Restrict the output to the lines below starting at the one that contains "Instruction: Collapse bet" and ending at the one that contains "Given: Open file picker with Browse button", and restate them word for word, both ends included.
[[ Records provided open ]]
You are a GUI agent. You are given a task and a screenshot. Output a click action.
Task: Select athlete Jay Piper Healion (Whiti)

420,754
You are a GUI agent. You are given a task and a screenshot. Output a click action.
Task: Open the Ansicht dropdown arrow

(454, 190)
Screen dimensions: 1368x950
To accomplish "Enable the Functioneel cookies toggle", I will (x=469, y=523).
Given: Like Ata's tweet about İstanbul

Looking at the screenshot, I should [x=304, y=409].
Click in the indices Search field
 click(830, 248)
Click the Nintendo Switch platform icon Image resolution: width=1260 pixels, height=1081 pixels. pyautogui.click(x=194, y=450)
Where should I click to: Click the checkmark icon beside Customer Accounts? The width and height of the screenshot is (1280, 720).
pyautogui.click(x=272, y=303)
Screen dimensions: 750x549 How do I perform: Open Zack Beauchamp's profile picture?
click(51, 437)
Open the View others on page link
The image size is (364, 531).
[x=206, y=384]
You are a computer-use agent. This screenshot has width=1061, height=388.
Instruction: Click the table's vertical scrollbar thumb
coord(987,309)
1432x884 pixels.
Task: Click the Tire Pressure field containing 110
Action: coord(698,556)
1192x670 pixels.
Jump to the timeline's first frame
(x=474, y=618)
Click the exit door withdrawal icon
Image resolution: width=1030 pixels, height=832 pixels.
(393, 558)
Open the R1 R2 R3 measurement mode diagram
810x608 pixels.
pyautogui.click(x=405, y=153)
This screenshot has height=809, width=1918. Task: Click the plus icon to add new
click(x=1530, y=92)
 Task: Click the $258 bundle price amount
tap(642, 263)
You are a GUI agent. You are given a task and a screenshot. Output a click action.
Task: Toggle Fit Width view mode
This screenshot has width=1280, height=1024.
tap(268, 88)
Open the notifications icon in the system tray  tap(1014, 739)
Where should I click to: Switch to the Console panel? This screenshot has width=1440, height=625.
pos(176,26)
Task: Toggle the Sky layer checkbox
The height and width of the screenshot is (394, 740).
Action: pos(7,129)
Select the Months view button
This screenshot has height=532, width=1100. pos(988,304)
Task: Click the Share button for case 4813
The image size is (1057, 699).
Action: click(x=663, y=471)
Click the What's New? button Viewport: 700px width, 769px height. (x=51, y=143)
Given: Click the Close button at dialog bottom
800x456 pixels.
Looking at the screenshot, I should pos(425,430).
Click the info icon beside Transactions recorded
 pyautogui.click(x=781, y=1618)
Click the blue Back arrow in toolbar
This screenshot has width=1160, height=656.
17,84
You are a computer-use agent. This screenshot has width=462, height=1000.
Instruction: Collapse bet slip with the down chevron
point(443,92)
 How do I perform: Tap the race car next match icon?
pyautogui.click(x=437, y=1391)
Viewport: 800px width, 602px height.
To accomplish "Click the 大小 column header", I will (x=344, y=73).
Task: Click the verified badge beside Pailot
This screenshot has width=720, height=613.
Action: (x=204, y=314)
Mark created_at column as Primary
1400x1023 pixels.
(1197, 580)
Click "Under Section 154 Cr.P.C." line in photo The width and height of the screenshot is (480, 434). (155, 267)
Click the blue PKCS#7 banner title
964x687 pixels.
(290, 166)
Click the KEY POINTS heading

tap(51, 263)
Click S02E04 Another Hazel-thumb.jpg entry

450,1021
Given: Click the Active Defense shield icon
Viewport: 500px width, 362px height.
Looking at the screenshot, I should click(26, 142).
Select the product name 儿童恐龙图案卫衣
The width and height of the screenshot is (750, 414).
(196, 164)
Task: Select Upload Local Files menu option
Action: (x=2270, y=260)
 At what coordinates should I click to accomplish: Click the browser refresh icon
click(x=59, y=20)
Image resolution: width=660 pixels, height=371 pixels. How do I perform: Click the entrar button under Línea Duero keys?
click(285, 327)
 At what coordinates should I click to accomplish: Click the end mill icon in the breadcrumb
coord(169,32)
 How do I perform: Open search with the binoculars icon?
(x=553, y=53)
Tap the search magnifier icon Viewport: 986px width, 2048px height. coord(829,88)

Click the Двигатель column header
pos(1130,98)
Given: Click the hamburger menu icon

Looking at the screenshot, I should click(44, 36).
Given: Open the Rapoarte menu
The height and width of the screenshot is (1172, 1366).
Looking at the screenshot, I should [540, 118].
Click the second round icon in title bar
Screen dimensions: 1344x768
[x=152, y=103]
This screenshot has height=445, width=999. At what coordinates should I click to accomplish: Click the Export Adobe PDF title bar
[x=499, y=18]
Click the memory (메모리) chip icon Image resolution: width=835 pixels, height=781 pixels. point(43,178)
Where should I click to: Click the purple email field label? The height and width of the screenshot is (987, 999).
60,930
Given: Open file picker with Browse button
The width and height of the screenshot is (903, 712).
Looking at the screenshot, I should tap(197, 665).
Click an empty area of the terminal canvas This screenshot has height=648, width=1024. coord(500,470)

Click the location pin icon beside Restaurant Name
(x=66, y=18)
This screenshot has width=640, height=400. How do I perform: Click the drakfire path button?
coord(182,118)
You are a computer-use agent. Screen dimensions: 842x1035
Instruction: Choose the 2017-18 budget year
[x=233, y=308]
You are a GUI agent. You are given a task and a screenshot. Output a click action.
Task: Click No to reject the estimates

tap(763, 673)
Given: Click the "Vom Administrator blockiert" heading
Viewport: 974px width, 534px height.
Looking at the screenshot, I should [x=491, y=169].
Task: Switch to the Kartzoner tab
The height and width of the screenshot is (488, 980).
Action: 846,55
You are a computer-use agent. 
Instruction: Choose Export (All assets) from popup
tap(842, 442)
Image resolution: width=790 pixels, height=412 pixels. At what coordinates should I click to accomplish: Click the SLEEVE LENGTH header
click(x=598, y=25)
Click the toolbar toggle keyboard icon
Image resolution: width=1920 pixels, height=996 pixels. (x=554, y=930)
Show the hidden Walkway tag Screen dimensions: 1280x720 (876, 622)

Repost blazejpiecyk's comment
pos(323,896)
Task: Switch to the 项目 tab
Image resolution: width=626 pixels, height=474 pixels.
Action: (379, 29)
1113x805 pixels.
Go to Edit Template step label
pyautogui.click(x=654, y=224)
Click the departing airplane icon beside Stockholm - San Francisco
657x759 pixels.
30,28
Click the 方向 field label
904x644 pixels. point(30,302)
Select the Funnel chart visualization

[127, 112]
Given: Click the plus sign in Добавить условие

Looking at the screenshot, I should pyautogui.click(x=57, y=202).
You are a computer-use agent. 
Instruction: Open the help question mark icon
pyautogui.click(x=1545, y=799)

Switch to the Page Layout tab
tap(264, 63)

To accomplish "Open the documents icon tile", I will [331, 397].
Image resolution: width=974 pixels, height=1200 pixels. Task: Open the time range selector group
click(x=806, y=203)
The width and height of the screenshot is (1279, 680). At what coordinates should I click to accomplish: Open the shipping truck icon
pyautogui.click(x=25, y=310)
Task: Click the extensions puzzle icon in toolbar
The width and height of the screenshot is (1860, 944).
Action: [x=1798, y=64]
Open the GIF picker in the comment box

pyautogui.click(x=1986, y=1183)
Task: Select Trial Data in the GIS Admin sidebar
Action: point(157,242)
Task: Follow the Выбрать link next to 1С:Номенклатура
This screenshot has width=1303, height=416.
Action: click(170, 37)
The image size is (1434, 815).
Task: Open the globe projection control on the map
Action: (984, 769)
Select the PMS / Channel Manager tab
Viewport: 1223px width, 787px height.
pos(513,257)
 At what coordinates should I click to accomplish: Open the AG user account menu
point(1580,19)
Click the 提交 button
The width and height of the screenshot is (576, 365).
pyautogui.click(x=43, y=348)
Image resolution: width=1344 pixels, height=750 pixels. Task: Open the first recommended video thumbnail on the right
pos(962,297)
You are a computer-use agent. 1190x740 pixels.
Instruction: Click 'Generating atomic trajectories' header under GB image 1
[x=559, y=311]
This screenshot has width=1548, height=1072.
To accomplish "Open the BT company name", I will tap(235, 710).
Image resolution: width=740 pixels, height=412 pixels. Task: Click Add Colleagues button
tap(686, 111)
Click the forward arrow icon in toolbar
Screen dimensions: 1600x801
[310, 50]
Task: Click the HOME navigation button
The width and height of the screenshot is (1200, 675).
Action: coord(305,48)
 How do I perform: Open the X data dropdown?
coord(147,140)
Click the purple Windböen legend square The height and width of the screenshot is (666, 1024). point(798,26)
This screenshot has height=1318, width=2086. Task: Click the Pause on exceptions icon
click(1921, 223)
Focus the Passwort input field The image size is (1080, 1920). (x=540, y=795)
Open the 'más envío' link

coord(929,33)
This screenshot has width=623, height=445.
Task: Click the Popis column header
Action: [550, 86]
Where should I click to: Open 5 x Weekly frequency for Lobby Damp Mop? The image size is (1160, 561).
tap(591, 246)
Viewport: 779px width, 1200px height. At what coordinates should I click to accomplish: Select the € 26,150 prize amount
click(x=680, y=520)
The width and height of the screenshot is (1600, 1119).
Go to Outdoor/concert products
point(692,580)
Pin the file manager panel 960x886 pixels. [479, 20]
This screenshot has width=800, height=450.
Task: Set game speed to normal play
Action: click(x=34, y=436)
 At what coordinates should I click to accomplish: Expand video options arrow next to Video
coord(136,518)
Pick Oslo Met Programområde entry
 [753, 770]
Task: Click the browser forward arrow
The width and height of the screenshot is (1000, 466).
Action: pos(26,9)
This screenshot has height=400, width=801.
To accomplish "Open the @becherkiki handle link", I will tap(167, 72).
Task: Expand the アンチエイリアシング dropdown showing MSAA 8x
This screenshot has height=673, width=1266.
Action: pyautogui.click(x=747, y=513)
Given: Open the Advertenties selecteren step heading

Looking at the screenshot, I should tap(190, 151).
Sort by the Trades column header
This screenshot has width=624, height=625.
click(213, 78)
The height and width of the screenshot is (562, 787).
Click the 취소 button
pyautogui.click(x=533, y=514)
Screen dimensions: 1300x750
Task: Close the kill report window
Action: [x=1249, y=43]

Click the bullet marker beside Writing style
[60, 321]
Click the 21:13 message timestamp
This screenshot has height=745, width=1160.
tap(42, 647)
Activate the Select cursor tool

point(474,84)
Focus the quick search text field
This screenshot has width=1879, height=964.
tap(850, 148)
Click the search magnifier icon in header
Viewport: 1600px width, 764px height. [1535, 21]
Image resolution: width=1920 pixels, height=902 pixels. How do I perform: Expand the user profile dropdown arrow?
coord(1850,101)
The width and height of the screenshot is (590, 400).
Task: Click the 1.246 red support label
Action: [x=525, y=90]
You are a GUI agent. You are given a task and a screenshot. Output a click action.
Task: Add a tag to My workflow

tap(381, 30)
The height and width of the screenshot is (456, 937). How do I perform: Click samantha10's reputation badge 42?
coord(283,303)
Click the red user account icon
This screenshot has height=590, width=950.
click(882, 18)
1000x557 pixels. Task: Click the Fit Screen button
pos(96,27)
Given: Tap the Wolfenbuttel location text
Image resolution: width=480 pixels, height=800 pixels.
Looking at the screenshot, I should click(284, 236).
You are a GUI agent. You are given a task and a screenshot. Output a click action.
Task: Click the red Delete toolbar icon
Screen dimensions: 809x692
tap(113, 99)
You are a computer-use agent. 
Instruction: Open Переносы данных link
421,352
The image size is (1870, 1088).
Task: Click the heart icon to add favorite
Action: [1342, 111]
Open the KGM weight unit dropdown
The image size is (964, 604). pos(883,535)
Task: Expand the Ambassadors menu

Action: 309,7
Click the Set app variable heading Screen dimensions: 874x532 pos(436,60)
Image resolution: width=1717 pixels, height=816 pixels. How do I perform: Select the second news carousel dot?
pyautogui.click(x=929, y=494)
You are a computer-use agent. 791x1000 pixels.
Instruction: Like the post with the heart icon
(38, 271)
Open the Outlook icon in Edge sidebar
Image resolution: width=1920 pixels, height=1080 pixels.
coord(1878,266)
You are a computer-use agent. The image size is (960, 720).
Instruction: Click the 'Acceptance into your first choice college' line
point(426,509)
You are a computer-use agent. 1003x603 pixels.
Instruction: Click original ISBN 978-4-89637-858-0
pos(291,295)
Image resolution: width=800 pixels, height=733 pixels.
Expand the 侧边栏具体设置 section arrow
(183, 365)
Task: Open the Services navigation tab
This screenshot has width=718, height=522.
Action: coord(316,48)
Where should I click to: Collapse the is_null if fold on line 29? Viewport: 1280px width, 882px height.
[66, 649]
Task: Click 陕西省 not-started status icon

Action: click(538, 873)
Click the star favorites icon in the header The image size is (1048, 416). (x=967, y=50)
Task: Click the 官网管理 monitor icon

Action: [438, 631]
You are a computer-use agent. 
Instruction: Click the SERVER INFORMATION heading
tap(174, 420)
[[ Records provided closed ]]
_Written answer_
Instruction: Collapse bet slip with the down chevron
point(443,92)
 How do I perform: Tap the race car next match icon?
pyautogui.click(x=437, y=1391)
Viewport: 800px width, 602px height.
To accomplish "Click the 大小 column header", I will (x=344, y=73).
Task: Click the verified badge beside Pailot
This screenshot has width=720, height=613.
Action: (x=204, y=314)
Mark created_at column as Primary
1400x1023 pixels.
(1197, 580)
Click "Under Section 154 Cr.P.C." line in photo The width and height of the screenshot is (480, 434). (155, 267)
Click the blue PKCS#7 banner title
964x687 pixels.
(290, 166)
Click the KEY POINTS heading

tap(51, 263)
Click S02E04 Another Hazel-thumb.jpg entry

450,1021
Given: Click the Active Defense shield icon
Viewport: 500px width, 362px height.
Looking at the screenshot, I should click(26, 142).
Select the product name 儿童恐龙图案卫衣
The width and height of the screenshot is (750, 414).
(196, 164)
Task: Select Upload Local Files menu option
Action: (x=2270, y=260)
 At what coordinates should I click to accomplish: Click the browser refresh icon
click(x=59, y=20)
Image resolution: width=660 pixels, height=371 pixels. How do I perform: Click the entrar button under Línea Duero keys?
click(285, 327)
 At what coordinates should I click to accomplish: Click the end mill icon in the breadcrumb
coord(169,32)
 How do I perform: Open search with the binoculars icon?
(x=553, y=53)
Tap the search magnifier icon Viewport: 986px width, 2048px height. coord(829,88)

Click the Двигатель column header
pos(1130,98)
Given: Click the hamburger menu icon

Looking at the screenshot, I should click(44, 36).
Given: Open the Rapoarte menu
The height and width of the screenshot is (1172, 1366).
Looking at the screenshot, I should [540, 118].
Click the second round icon in title bar
Screen dimensions: 1344x768
[x=152, y=103]
This screenshot has height=445, width=999. At what coordinates should I click to accomplish: Click the Export Adobe PDF title bar
[x=499, y=18]
Click the memory (메모리) chip icon Image resolution: width=835 pixels, height=781 pixels. point(43,178)
Where should I click to: Click the purple email field label? The height and width of the screenshot is (987, 999).
60,930
Given: Open file picker with Browse button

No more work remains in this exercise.